▶ **Stated problem**:
Please answer these questions from the Advent passage below:
(a) What is the Latin name for Salisbury?
(b) Which season is called the season of purple?
(c) What does the name "Emmanuel" mean?
--- START OF Passage ---
The color is actually called “Salisbury Blue,” or “Sarum Blue” – Sarum is the Latin name for Salisbury.

I like to think of this blue as the color of the sky just before the dawn. To me, the blue symbolizes the hope of Advent – the time of waiting for the birth of Christ’s promise of hope and healing into our world.

The color, I think, marks a subtle but important distinction between Advent and Lent, and that is another reason we have blue.

Lent, the time before Easter, is the season of purple. Lent is a time of penitence and looking inward for the God within us. Advent, the time before Christmas, is a time of looking outward for the God around us.

The two perspectives are not necessarily mutually exclusive – yes we should be looking inward for the God within us. Consider this more a degree of emphasis, just as purple and blue are similar colors.

Looking outward for God’s presence is at the core of Advent, and at the core of the biblical lessons we hear today.

Be awake – it is almost dawn before a new day. You don’t have to travel far to find what you seek. Look around you – look for the dawn of Christ’s light in all you do, in all whom you meet, and everywhere you go. What you seek is right in front of you.

The name “Emmanuel” means God is already dwelling with us – and this God comes to us, living with us as a human being, Jesus, to show us that death has no power over us.

Yet, we also know that sometimes God is hard to see in all of the buzz and clatter of daily life. That has always been so. The ancient Hebrews were much concerned with why God was not always so obvious to them, and you hear the echoes of that in the words of Prophet Jeremiah: The days are surely coming, says the LORD, when I will fulfill the promise I made to the house of Israel and the house of Judah.
--- END OF Passage ---
--- START OF Raw records ---
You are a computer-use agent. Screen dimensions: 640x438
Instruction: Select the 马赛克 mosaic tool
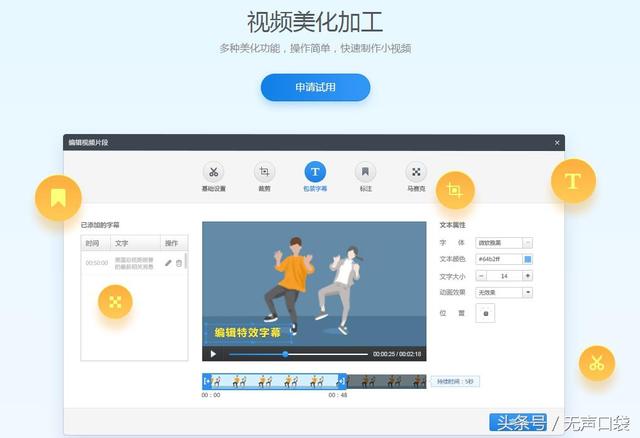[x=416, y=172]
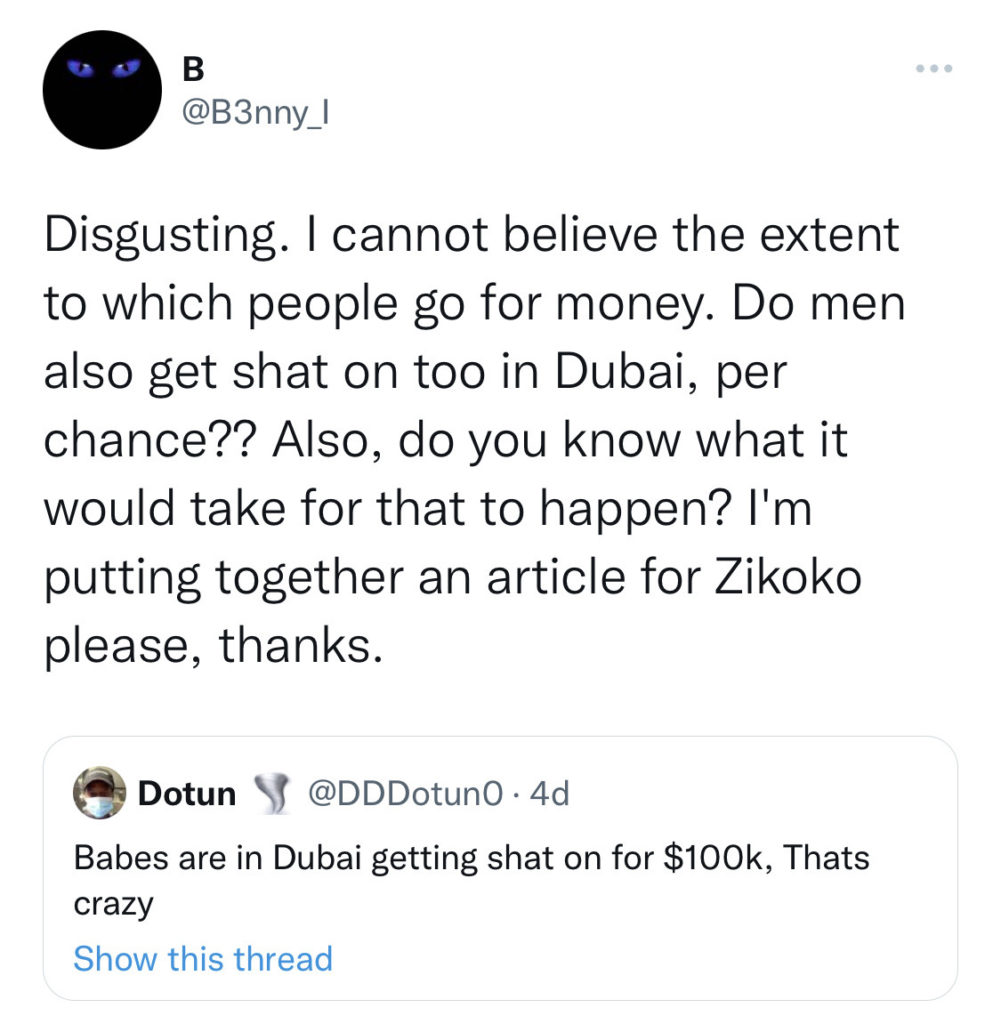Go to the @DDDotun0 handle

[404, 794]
--- END OF Raw records ---
▶ **The result**:
(a) Sarum
(b) Lent, the time before Easter
(c) God is already dwelling with us